Multimodal integration and stimulus categorization in putative mushroom body output neurons of the honeybee
Author(s) -
Martin F. StrubeBloss,
Wolfgang Rößler
Publication year - 2018
Publication title -
royal society open science
Language(s) - English
Resource type - Journals
SCImago Journal Rank - 0.84
H-Index - 51
ISSN - 2054-5703
DOI - 10.1098/rsos.171785
Subject(s) - mushroom bodies , stimulus (psychology) , stimulus modality , neuroscience , sensory system , categorization , population , olfactory system , biology , sensory cue , psychology , computer science , cognitive psychology , artificial intelligence , drosophila melanogaster , medicine , biochemistry , environmental health , gene
Flowers attract pollinating insects like honeybees by sophisticated compositions of olfactory and visual cues. Using honeybees as a model to study olfactory–visual integration at the neuronal level, we focused on mushroom body (MB) output neurons (MBON). From a neuronal circuit perspective, MBONs represent a prominent level of sensory-modality convergence in the insect brain. We established an experimental design allowing electrophysiological characterization of olfactory, visual, as well as olfactory–visual induced activation of individual MBONs.
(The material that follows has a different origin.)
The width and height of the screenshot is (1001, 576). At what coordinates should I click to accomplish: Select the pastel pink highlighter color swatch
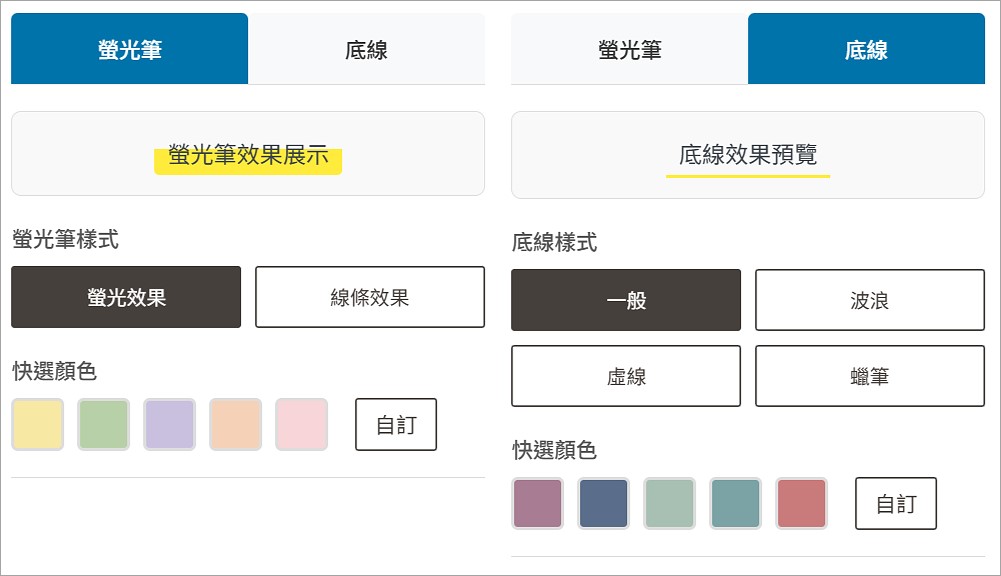click(302, 424)

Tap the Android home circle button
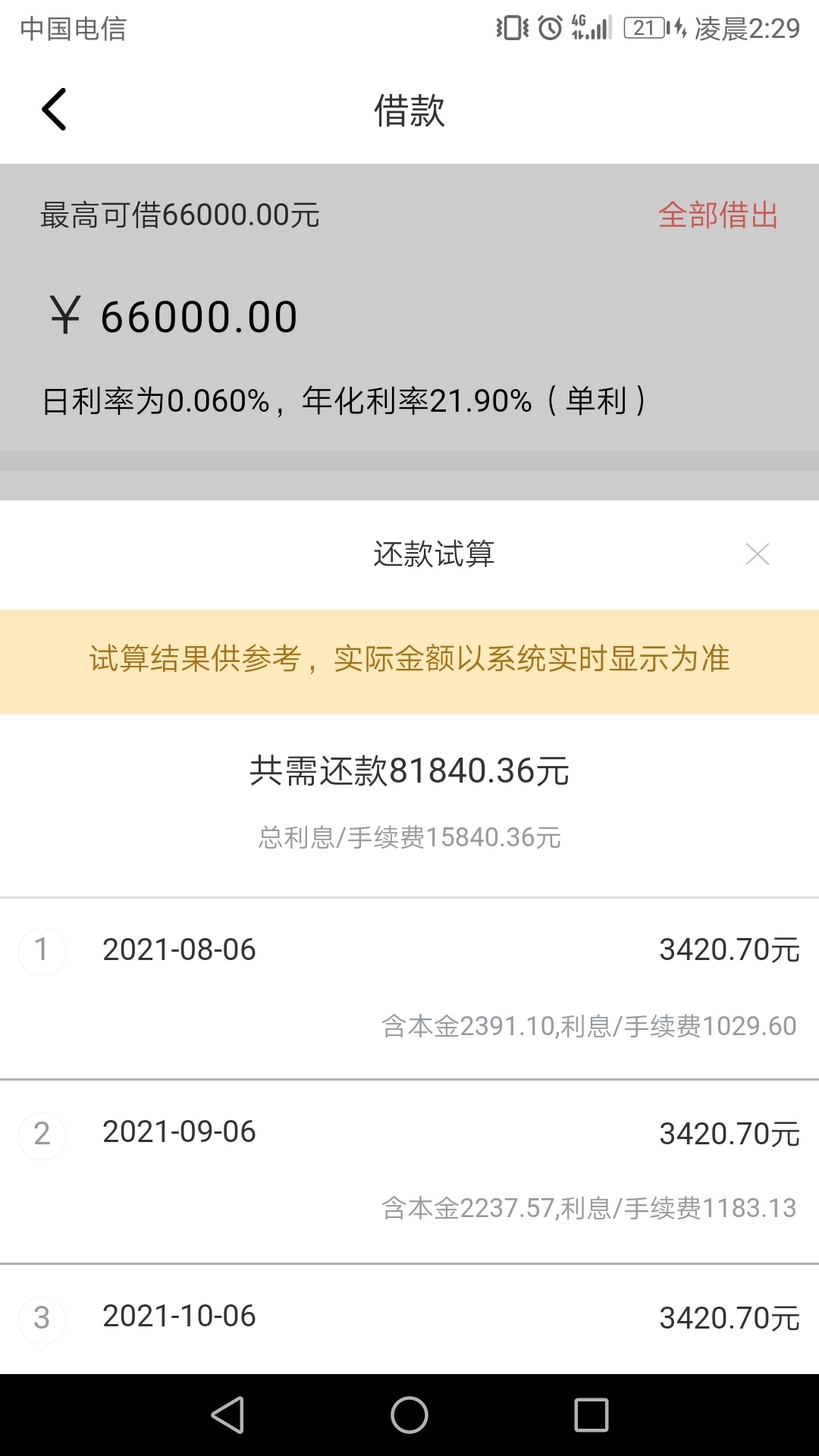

Despite the obvious convergence of olfactory and visual pathways in the MB, we found numerous unimodal MBONs. However, a substantial proportion of MBONs (32%) responded to both modalities and thus integrated olfactory–visual information across MB input layers. In these neurons, representation of the olfactory–visual compound was significantly increased compared with that of single components, suggesting an additive, but nonlinear integration. Population analyses of olfactory–visual MBONs revealed three categories: (i) olfactory, (ii) visual and (iii) olfactory–visual compound stimuli. Interestingly, no significant differentiation was apparent regarding different stimulus qualities within these categories. We conclude that encoding of stimulus quality within a modality is largely completed at the level of MB input, and information at the MB output is integrated across modalities to efficiently categorize sensory information for downstream behavioural decision processing.